Inference for location-scale distributions
Likelihood based methods
The goal is to estimate the parameters \((u,b)\) or \((\alpha,\beta)\)
For likelihood-based inference, estimating \((u,b)\) (or equivalently \((u,\log b)\)) has several advantages:
- the log-likelihood is typically closer to quadratic;
- normal approximations for \((\hat u,\hat b)\) tend to be more accurate;
- numerical optimization is more stable;
- most statistical software (e.g.,
survreg() in R) uses the \((u,\log b)\) parameterization.
In the following sections, likelihood-based inference procedures are developed using the \((u,b)\) parameterization, with results later transformed to \((\alpha,\beta)\) for interpretation on the original time scale.

_Rows_
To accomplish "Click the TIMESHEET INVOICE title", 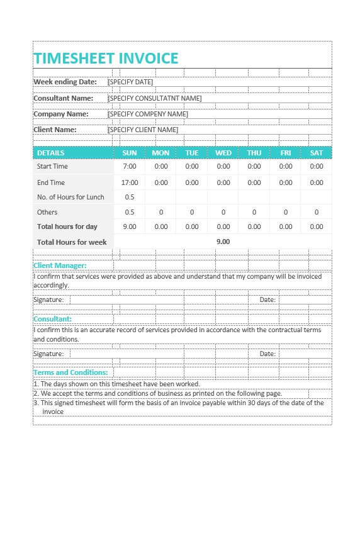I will (106, 59).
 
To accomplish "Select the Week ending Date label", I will (65, 82).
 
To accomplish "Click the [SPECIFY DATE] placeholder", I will (130, 82).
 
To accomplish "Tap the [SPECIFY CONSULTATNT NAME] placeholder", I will (155, 98).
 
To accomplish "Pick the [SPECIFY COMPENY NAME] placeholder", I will (148, 114).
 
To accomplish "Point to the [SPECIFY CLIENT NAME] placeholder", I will (143, 130).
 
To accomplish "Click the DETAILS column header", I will (50, 153).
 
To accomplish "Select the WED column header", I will (223, 153).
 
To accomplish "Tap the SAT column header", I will (317, 153).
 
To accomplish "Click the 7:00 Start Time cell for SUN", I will (130, 167).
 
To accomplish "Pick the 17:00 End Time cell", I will (130, 182).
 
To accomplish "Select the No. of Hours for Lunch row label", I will (70, 197).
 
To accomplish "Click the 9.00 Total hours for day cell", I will (130, 226).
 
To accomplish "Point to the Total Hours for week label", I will (72, 242).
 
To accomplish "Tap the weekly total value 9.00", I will (223, 242).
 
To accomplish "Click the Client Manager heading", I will (60, 265).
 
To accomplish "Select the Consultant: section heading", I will (52, 319).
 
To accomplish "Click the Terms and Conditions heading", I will (70, 372).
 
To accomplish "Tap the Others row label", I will (47, 212).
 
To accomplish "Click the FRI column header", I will (286, 153).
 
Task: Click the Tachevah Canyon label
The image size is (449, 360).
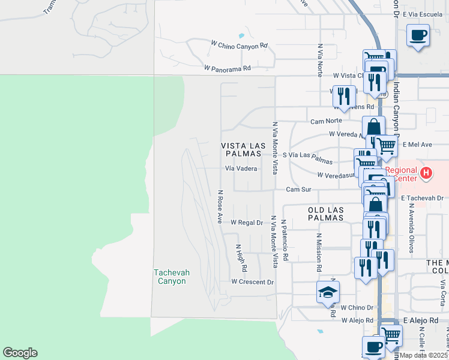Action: click(x=171, y=277)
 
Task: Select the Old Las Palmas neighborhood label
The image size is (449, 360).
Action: click(x=325, y=214)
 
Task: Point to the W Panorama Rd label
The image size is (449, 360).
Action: click(x=227, y=69)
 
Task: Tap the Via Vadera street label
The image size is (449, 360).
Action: click(x=241, y=169)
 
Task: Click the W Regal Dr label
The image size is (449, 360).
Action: click(x=247, y=223)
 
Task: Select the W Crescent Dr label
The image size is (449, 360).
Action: click(x=252, y=282)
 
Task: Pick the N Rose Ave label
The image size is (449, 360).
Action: click(x=220, y=207)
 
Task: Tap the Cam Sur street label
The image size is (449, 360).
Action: click(x=299, y=190)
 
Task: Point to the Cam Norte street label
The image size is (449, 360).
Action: click(x=326, y=121)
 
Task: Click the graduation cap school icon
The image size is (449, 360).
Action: click(x=328, y=292)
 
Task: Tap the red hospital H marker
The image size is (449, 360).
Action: click(x=426, y=174)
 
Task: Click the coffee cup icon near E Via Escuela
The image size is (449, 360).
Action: click(x=418, y=35)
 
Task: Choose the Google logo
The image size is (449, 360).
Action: click(x=20, y=353)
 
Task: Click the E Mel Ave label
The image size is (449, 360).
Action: click(x=418, y=145)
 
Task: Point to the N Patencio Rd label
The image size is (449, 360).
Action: click(x=285, y=239)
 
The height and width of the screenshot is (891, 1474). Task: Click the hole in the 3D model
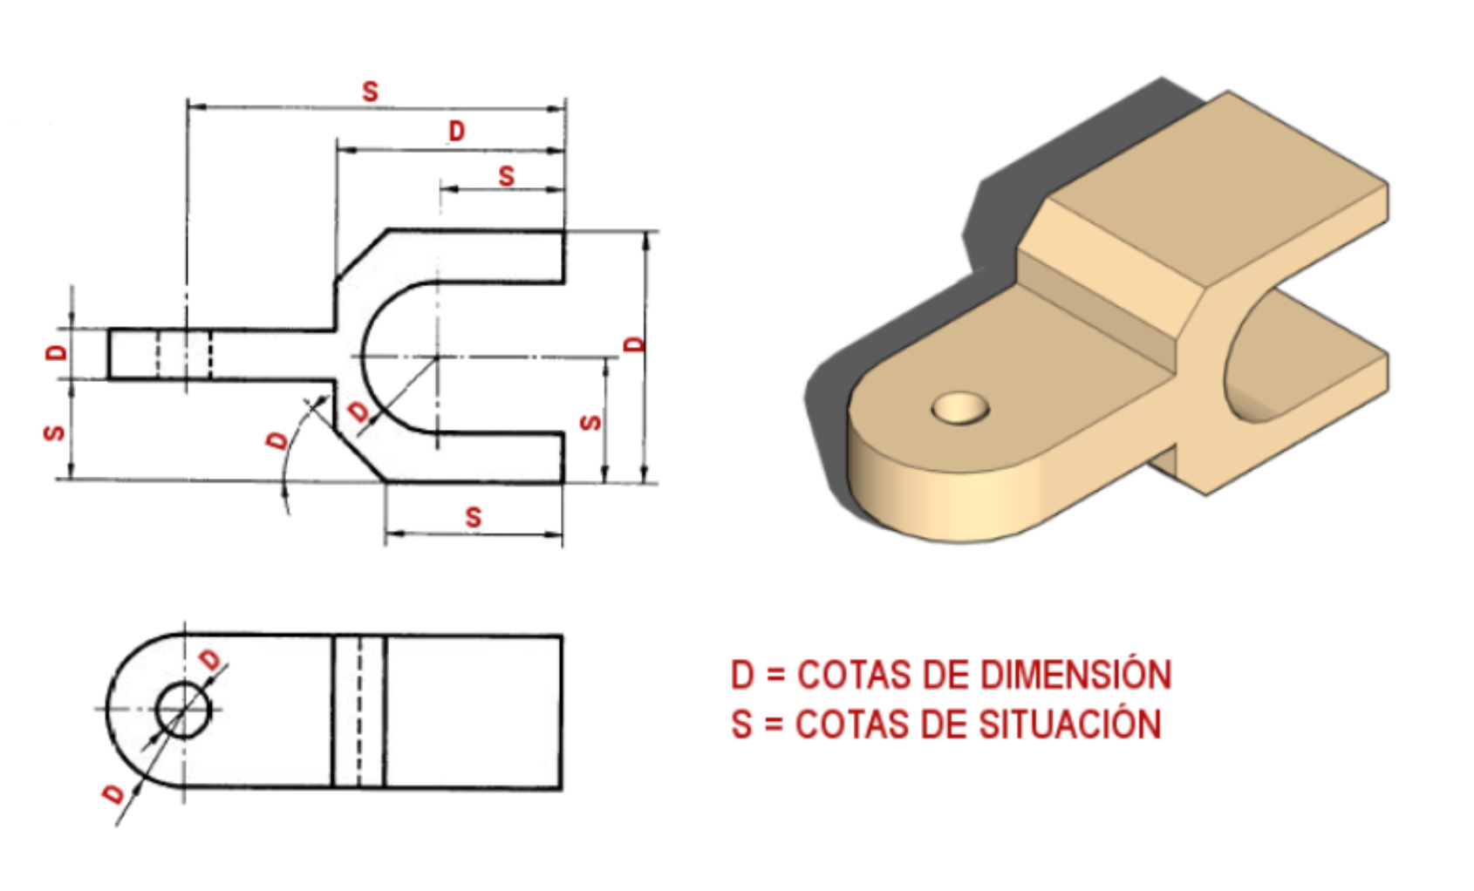[960, 407]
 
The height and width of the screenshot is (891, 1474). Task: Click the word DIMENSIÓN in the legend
[1075, 676]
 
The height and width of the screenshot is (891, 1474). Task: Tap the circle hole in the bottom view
[183, 709]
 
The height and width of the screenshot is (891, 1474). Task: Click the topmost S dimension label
[370, 92]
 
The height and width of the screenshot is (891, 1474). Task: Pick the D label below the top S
[456, 132]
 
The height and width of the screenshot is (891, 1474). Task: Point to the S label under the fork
[473, 517]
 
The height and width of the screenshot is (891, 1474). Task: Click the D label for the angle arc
[277, 441]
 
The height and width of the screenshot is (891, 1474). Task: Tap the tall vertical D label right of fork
[635, 343]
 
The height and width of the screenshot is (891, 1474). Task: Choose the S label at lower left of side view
[54, 432]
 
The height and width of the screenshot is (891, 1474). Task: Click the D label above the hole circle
[211, 660]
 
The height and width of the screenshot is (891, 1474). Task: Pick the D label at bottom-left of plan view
[114, 793]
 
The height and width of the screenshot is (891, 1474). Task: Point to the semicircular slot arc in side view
[365, 357]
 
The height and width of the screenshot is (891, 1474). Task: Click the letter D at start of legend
[742, 676]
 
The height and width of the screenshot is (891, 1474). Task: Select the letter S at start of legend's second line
[741, 725]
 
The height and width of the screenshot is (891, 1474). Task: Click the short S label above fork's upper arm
[506, 177]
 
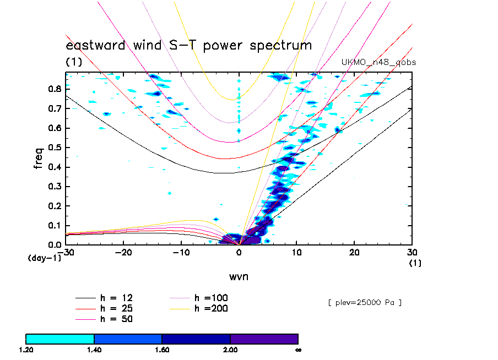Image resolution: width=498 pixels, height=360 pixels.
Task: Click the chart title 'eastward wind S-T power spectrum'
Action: click(189, 46)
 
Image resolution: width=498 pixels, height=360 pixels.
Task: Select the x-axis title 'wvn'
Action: click(239, 276)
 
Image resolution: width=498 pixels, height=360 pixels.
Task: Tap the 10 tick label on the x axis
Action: click(296, 252)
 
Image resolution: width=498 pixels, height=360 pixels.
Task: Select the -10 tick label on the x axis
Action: click(181, 252)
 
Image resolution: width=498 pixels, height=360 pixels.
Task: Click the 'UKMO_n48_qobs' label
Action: click(378, 62)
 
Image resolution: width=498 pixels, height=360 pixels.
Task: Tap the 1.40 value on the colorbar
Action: click(94, 349)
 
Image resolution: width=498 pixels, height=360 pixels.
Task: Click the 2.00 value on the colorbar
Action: click(230, 349)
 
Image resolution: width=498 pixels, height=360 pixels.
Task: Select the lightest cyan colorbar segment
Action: click(60, 339)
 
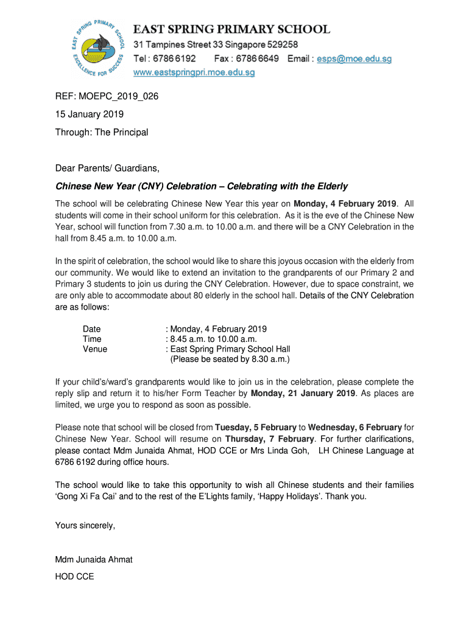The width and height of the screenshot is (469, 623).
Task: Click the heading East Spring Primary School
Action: click(x=232, y=29)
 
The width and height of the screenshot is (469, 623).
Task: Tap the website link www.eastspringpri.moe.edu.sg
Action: click(x=194, y=72)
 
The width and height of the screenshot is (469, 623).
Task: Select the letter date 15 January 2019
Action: click(x=90, y=114)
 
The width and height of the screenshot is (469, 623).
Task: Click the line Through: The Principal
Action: click(x=102, y=132)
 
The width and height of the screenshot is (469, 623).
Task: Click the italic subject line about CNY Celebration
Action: click(x=202, y=186)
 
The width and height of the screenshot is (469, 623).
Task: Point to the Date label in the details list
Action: click(x=92, y=329)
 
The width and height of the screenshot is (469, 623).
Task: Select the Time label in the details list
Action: click(x=92, y=339)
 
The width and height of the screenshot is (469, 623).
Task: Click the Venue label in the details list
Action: click(x=95, y=349)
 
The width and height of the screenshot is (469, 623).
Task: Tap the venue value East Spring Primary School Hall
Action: click(x=230, y=349)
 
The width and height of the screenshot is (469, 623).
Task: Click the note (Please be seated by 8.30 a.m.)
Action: click(x=230, y=359)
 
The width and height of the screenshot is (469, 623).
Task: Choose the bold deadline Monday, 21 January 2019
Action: click(x=303, y=393)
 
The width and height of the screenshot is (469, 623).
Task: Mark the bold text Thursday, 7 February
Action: click(x=270, y=439)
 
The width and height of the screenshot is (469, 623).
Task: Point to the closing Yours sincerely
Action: click(x=85, y=525)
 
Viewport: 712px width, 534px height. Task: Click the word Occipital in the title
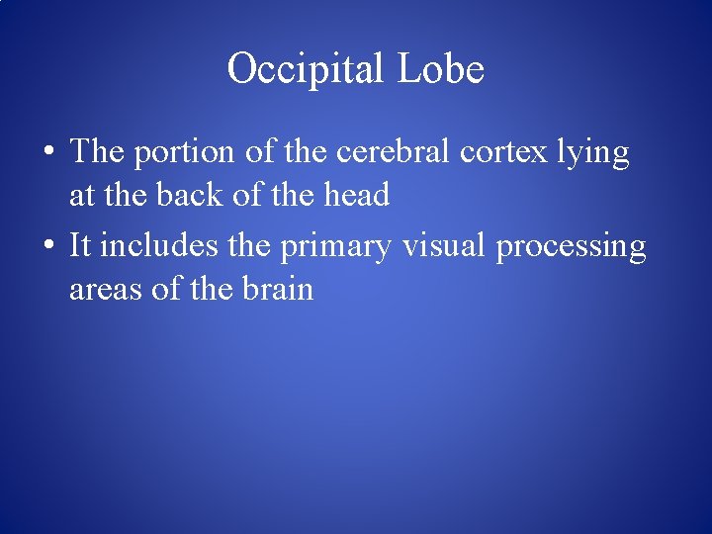[x=306, y=69]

_Problems to work on_
1 - Duplicate the text on likelihood-based inference for location-scale distributions word for word, in full.
2 - In the records, copy out the lines from the one containing "D at start of legend" up to and including the one containing "Action: click(189, 46)", leaving out the pictures.
The text and the records have no connection to each other.

_Answers by task_
1 -
Inference for location-scale distributions
Likelihood based methods
The goal is to estimate the parameters \((u,b)\) or \((\alpha,\beta)\)
For likelihood-based inference, estimating \((u,b)\) (or equivalently \((u,\log b)\)) has several advantages:
- the log-likelihood is typically closer to quadratic;
- normal approximations for \((\hat u,\hat b)\) tend to be more accurate;
- numerical optimization is more stable;
- most statistical software (e.g.,
survreg() in R) uses the \((u,\log b)\) parameterization.
In the following sections, likelihood-based inference procedures are developed using the \((u,b)\) parameterization, with results later transformed to \((\alpha,\beta)\) for interpretation on the original time scale.

2 -
The height and width of the screenshot is (891, 1474). Task: Click the letter D at start of legend
[742, 676]
 
The height and width of the screenshot is (891, 1474). Task: Select the letter S at start of legend's second line
[741, 725]
 
The height and width of the screenshot is (891, 1474). Task: Click the short S label above fork's upper arm
[506, 177]
 
Image resolution: width=498 pixels, height=360 pixels.
Task: Click the chart title 'eastward wind S-T power spectrum'
Action: click(189, 46)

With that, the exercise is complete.